Text section:

Published: April 27, 2015
Assets for Independence (AFI)
Guidance, Policies, Procedures, Resource Guide

U.S. Department of Health and Human Services
Administration for Children and Families
370 L'Enfant Promenade, S.W.
Washington, D.C. 20447

ACF Financial Capability Month Letter

Date: April 27, 2015

Dear Colleagues:

On March 31, 2015, President Obama declared April National Financial Capability Month.1 In doing so, the President stated that “Critical decisions -- from financing higher education to saving for retirement -- can have lasting consequences for individuals and for our country's economy.  Financial literacy enables people of all ages to make smart choices and set goals to protect their hard-earned income.  And increasing individuals' understanding of debt, including mortgages and credit cards, helps guarantee every person receives equal treatment and is able to secure lasting opportunity.”

Financial capability is a term that encompasses having the knowledge, skills, and access to financial products to manage financial resources effectively.  While managing financial resources effectively can be an issue for any family, low income families face additional challenges.  Research from the U.S. Financial Diaries project reveals that low-income families often deal with inconsistent and unpredictable incomes, making it very difficult to plan and save for unexpected expenses.2 According to the Corporation for Enterprise Development, 44 percent of American households, and 78 percent of very low income households, do not have enough savings to sustain themselves for three months at the poverty level.3

At the Administration for Children and Families (ACF), we believe that incorporating stronger attention to strengthening financial capability can help families succeed economically, and can help human services programs better accomplish their goals.  There are many examples of state and local efforts.  For example:

  • Delaware’s Department of Health and Social Services has partnered with United Way of Delaware to create $tand By Me, which makes financial coaching services available to Delawareans in a variety of locations, including state service centers, Head Start and child care centers, community colleges, and workforce programs.

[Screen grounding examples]
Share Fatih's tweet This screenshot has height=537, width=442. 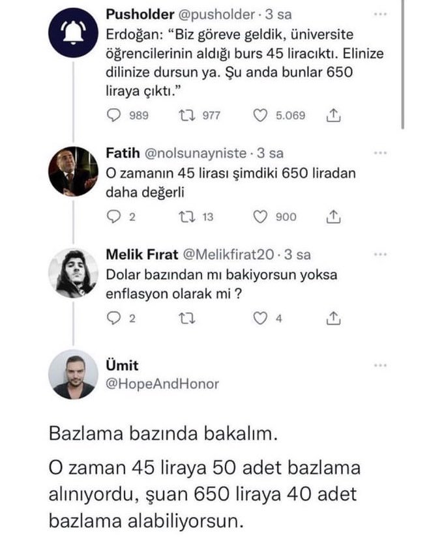(x=333, y=217)
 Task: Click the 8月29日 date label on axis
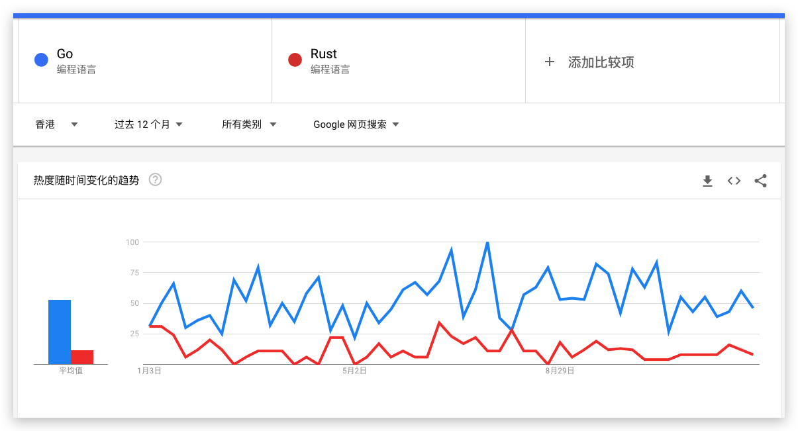pyautogui.click(x=560, y=371)
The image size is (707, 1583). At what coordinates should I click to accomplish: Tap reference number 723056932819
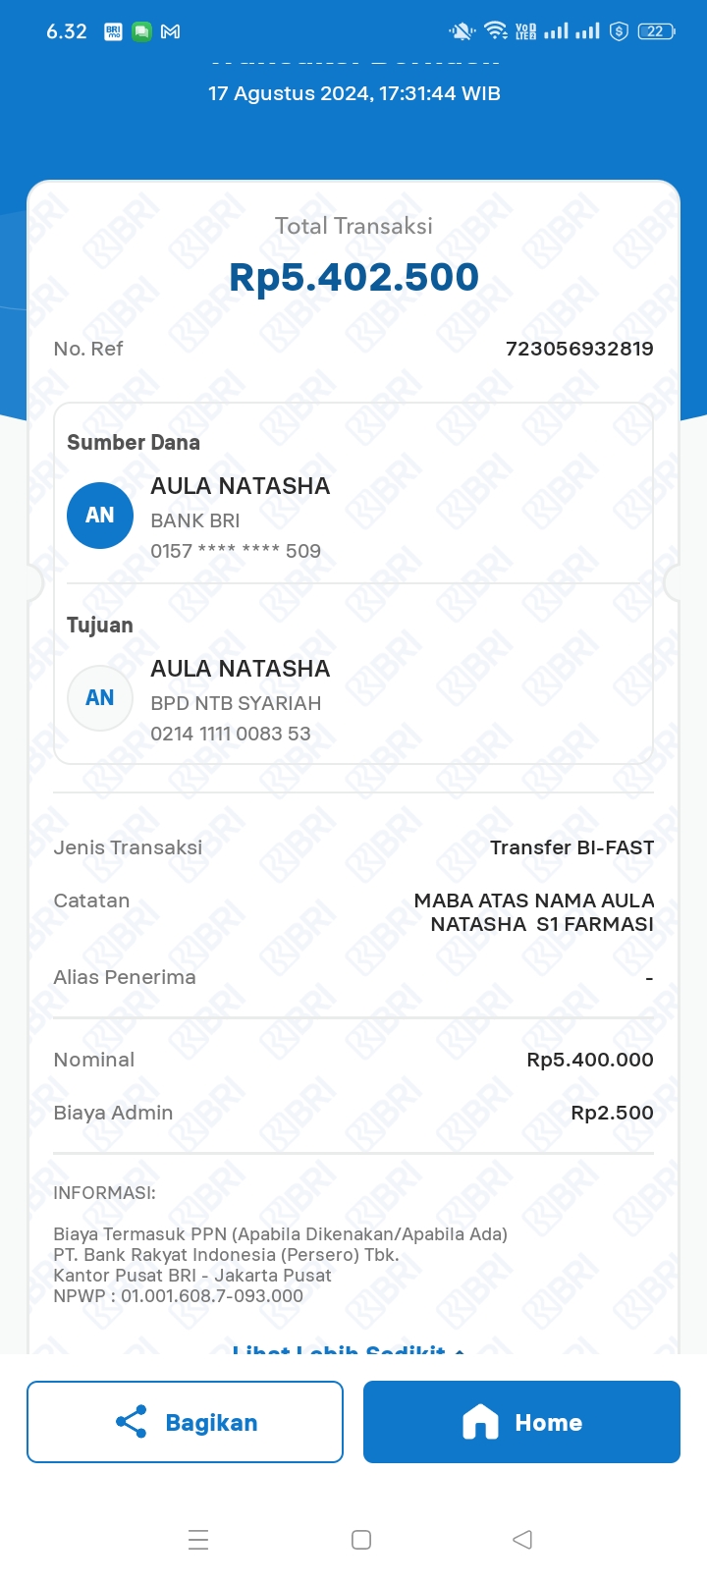tap(579, 349)
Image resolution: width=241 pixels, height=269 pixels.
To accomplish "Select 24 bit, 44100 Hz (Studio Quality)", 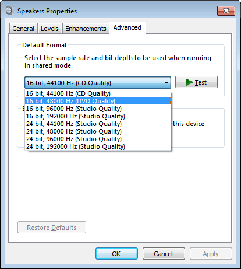I will pyautogui.click(x=98, y=124).
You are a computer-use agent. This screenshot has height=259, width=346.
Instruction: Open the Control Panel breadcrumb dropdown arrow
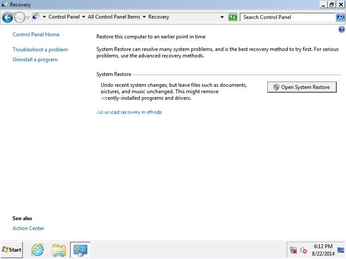pos(83,17)
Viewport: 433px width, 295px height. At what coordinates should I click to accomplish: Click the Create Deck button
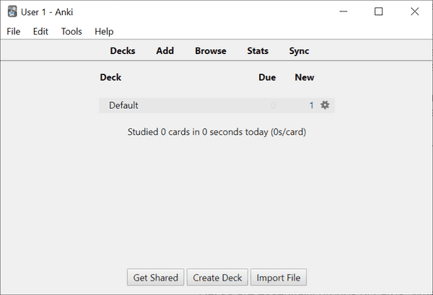(217, 278)
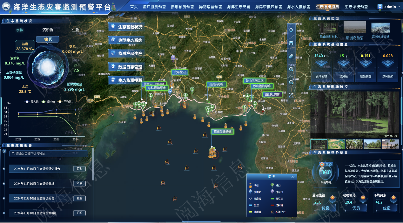Viewport: 403px width, 223px height.
Task: Click the 核电站 nuclear station icon in legend
Action: click(x=251, y=192)
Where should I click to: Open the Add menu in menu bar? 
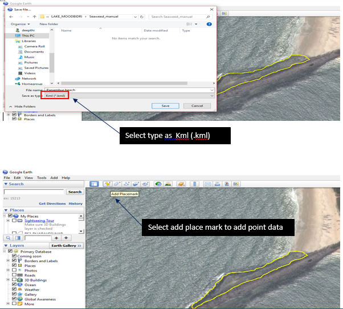tap(54, 178)
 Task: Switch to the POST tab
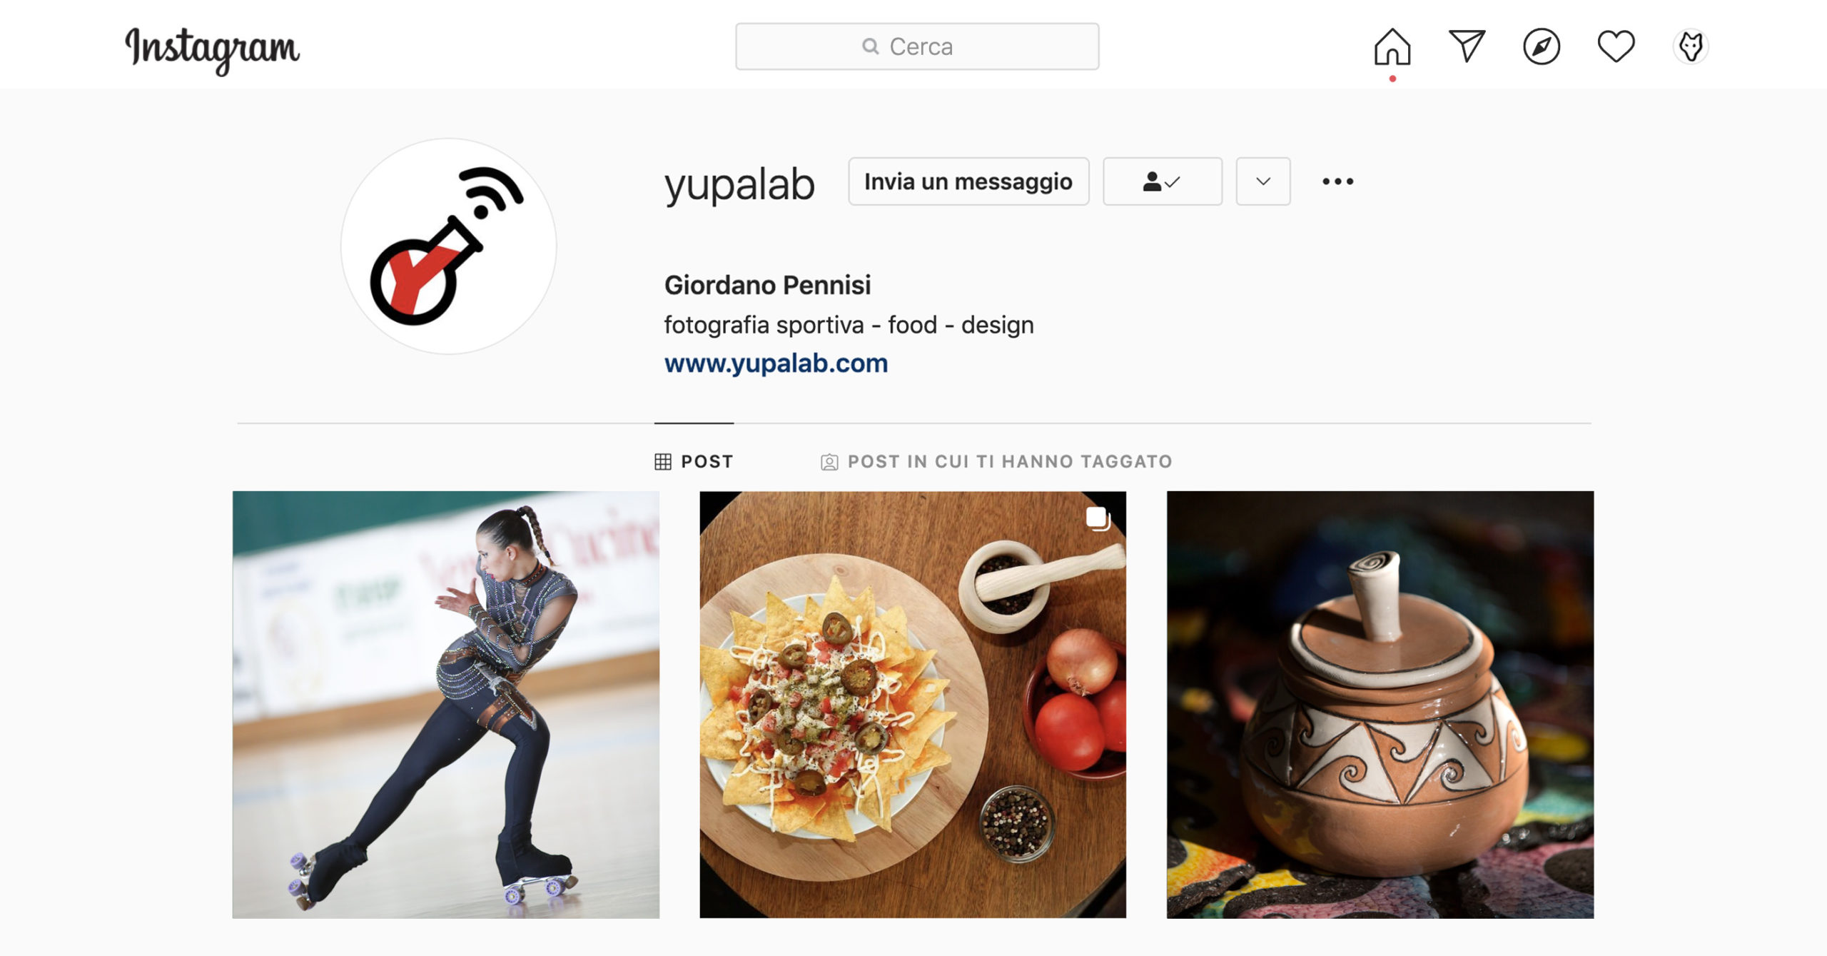click(x=694, y=461)
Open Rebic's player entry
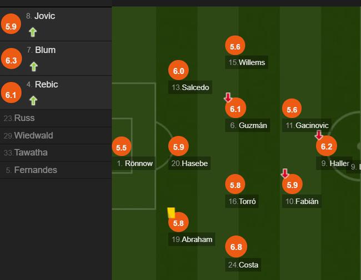 tap(46, 85)
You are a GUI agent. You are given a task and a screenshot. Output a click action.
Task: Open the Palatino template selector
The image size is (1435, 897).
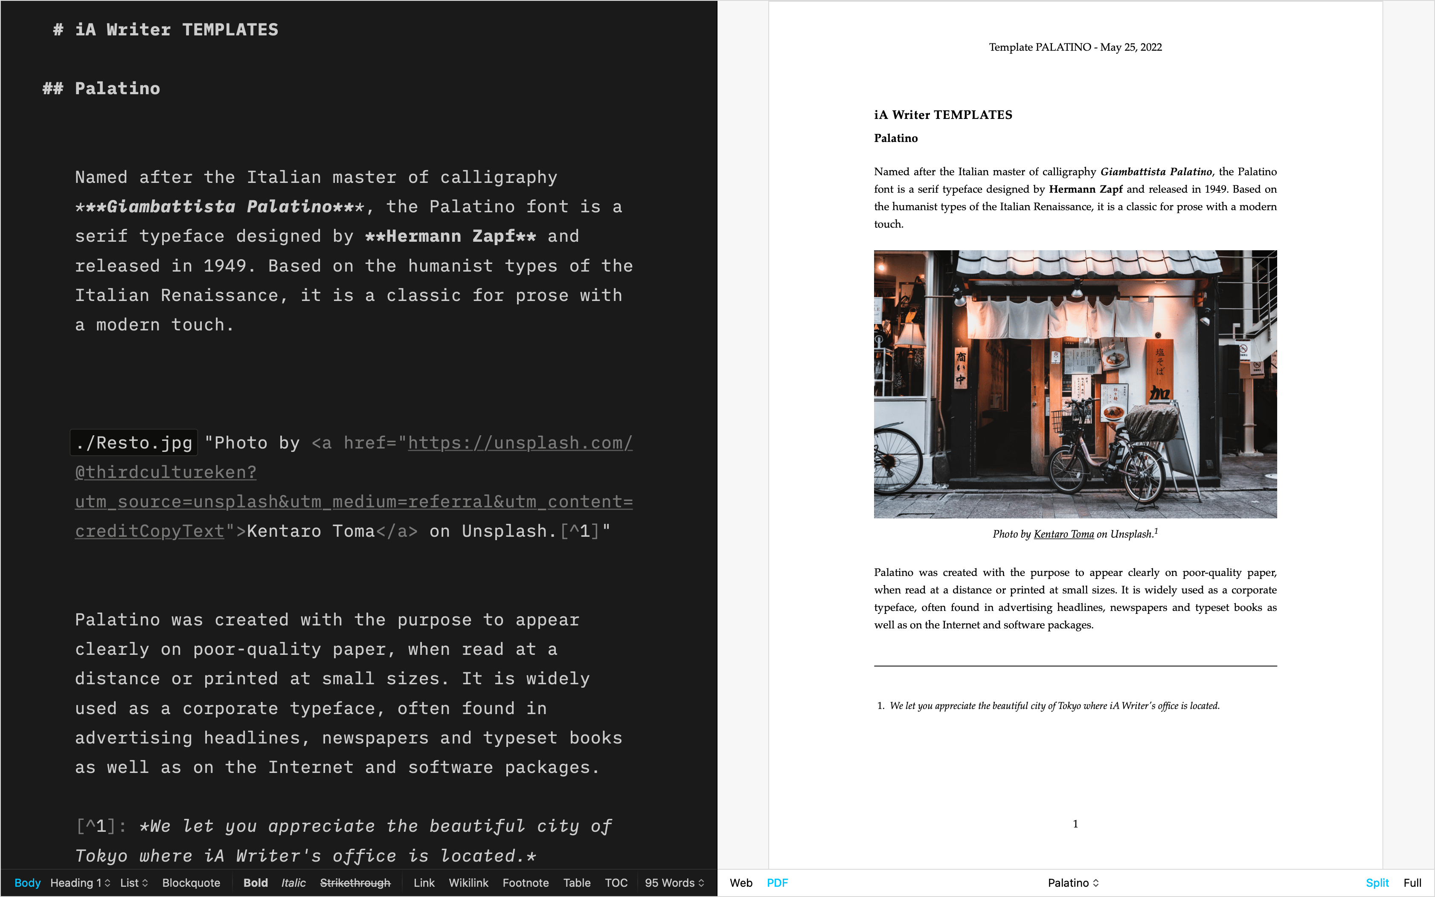1073,883
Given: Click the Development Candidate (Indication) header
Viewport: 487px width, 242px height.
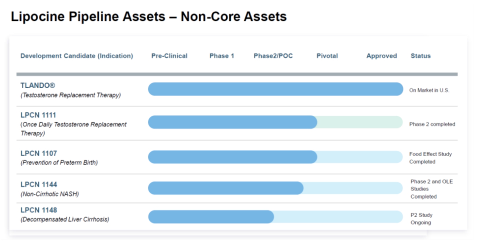Looking at the screenshot, I should point(77,56).
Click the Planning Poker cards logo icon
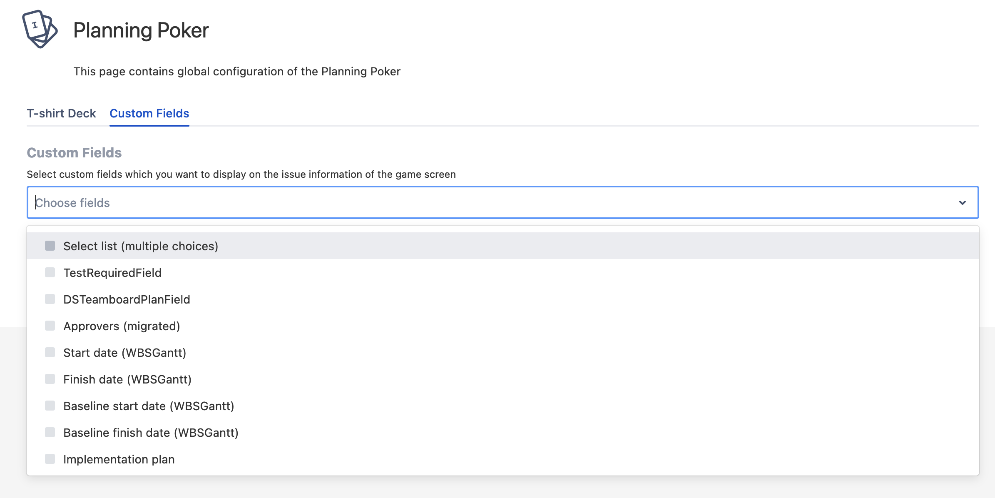 tap(40, 29)
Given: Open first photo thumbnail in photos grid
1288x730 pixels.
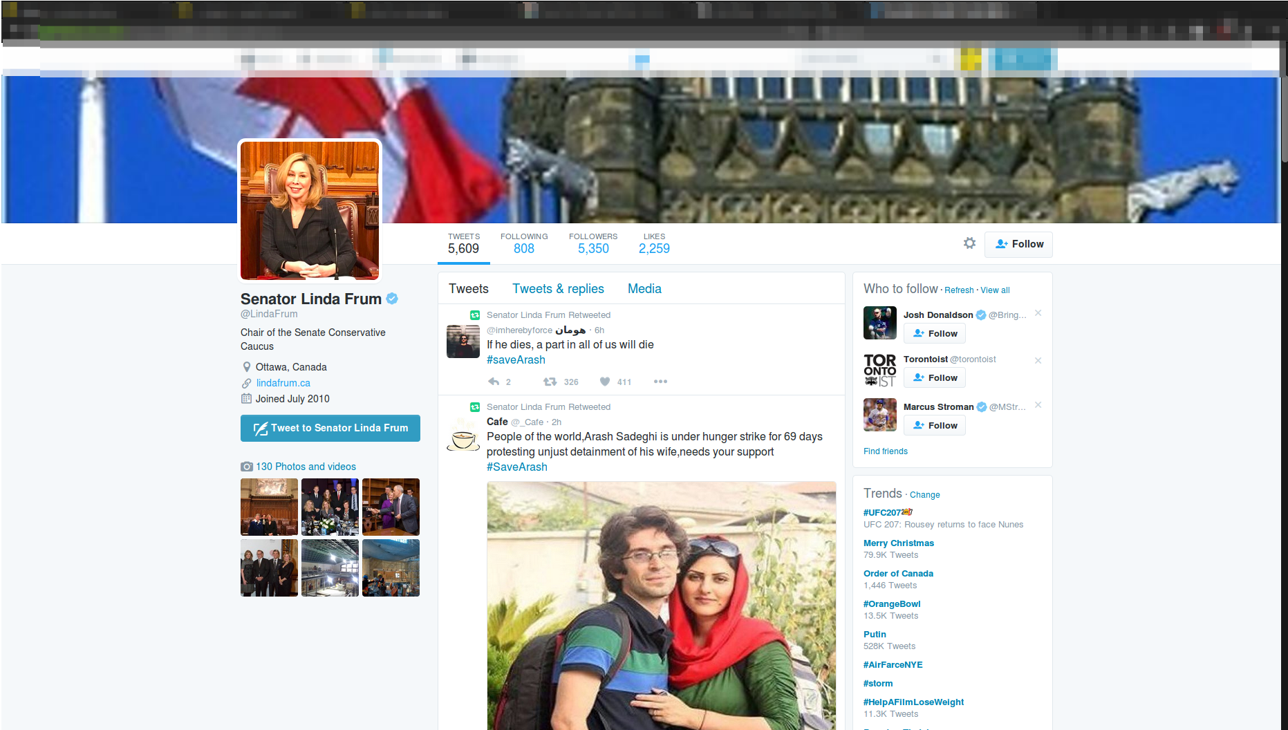Looking at the screenshot, I should click(x=269, y=507).
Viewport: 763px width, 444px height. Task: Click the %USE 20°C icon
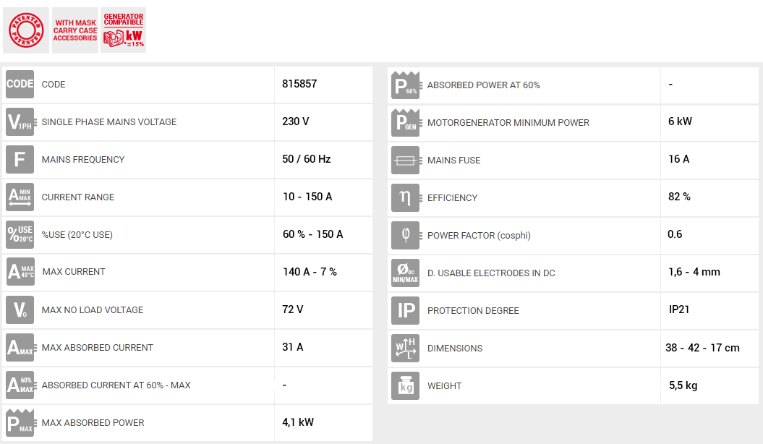click(20, 234)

Given problem:
Reproduce the financial capability letter starting with "At the Administration" and going on through "and workforce programs.", with "financial coaching services" changed to "money management services".

Task answer:
At the Administration for Children and Families (ACF), we believe that incorporating stronger attention to strengthening financial capability can help families succeed economically, and can help human services programs better accomplish their goals.  There are many examples of state and local efforts.  For example:

  • Delaware’s Department of Health and Social Services has partnered with United Way of Delaware to create $tand By Me, which makes money management services available to Delawareans in a variety of locations, including state service centers, Head Start and child care centers, community colleges, and workforce programs.